Neural network-assisted design of GSST-based achromatic metalens with continuously variable focal heights

Abstract

Recently developed achromatic metalens show great potential to replace conventional lenses. However, current long-wavelength infrared (LWIR) achromatic metalens are limited to fixed functions, severely hampers their integration and application. In order to address this limitation, Ge2Sb2Se4Te1 (GSST) and Silicon (Si) are used as materials for continuously variable focus height broadband achromatic metalens (CVFHBAM) at LWIR. Specifically, the multipole decomposition is performed within the operating band (8–12μm) to avoid undesired resonances and ensure the high degree of linearity of the meta-atoms.
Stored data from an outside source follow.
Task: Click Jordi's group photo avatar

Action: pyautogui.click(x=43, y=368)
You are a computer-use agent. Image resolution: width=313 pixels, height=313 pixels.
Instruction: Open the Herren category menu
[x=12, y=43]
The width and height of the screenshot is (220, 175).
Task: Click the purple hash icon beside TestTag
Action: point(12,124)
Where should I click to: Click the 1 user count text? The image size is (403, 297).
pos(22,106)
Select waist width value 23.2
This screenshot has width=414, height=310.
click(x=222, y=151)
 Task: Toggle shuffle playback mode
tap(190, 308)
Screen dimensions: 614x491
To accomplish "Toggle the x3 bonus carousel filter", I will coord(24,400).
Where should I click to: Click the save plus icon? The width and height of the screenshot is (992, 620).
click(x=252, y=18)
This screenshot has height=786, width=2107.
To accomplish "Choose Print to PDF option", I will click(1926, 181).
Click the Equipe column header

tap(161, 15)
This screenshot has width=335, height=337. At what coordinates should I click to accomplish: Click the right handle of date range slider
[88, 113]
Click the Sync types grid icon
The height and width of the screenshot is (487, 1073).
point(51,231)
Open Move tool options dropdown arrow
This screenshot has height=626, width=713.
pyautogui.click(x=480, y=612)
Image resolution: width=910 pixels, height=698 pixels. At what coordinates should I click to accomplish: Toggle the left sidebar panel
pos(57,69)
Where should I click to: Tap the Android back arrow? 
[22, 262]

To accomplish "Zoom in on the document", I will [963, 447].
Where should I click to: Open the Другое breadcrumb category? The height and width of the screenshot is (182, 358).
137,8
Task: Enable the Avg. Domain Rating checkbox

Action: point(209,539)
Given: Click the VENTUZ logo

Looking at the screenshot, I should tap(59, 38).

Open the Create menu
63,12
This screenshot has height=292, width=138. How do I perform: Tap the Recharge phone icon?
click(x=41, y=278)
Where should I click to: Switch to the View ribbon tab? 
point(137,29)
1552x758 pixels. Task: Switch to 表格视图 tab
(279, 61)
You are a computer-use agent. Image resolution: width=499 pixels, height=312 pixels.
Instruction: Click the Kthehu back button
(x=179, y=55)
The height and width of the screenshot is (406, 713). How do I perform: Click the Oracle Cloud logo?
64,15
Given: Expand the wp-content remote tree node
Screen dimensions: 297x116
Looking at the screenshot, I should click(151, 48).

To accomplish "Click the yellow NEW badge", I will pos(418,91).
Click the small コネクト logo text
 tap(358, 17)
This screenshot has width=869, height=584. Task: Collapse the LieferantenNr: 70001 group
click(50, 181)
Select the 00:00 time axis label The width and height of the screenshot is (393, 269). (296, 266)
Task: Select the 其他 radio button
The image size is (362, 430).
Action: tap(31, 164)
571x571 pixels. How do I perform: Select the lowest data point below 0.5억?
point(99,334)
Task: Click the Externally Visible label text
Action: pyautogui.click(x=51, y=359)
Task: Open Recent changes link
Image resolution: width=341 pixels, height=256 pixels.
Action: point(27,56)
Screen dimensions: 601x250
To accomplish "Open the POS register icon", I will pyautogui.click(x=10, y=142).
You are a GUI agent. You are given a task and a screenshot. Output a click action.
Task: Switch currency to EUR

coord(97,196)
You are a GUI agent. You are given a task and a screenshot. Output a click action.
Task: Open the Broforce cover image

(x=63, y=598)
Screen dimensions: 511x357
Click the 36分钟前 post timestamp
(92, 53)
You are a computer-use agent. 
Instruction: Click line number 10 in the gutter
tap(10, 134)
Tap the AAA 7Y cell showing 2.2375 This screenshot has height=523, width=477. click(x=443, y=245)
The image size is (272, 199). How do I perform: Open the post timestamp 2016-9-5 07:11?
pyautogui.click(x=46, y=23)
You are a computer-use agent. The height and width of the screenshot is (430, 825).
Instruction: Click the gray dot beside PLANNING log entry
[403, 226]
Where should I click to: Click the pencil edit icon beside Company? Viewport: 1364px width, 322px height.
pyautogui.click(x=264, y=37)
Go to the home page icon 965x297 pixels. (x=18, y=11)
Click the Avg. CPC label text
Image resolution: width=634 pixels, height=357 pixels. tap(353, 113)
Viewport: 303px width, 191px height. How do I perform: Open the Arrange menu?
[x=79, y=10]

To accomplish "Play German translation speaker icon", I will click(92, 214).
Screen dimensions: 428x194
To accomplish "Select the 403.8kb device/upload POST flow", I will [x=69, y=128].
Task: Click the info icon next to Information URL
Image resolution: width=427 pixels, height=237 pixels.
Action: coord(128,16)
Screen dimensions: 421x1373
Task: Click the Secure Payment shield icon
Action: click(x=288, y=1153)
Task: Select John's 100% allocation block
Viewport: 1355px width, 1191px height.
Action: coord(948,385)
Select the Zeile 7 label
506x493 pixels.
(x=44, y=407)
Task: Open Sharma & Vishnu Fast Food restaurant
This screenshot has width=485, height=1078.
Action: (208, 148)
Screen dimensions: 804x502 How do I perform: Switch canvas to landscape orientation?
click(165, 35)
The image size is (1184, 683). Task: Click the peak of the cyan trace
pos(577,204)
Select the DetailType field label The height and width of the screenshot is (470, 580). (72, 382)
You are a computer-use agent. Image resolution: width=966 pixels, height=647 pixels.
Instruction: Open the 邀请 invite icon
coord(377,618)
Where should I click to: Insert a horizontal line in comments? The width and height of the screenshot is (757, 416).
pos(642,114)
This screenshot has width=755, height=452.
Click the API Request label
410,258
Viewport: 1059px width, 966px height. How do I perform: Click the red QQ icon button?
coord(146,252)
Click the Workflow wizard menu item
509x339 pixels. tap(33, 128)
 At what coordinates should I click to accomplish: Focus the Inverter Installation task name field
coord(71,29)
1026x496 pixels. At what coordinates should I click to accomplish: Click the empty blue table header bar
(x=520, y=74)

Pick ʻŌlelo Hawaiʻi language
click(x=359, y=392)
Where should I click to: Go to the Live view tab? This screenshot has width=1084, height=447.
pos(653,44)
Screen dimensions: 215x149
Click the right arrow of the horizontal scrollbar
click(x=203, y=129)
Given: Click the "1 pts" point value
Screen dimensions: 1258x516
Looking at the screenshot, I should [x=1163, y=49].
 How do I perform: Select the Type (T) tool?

A tandem neural network is utilized for parameter optimization. Numerical results show that the CVFHBAM is well-corrected for chromatic aberration within the operating wavelength. By varying the crystalline fraction of GSST, focal length can continuously varied up to five times the center wavelength while maintaining achromatic focus, and the average numerical aperture (NA) is varied from 0.345 to 0.454. In addition, by calculating the Strehl ratio values, the transverse dimensions of the corresponding focal spots almost reach sub-diffractive focusing. The average focusing efficiencies are 57.74%, 64.32%, 68.94% and 71.48% respectively, for the four selected crystalline states. The results show that CVFHBAM has a promising application in developing high-resolution LWIR imaging and spectroscopy systems.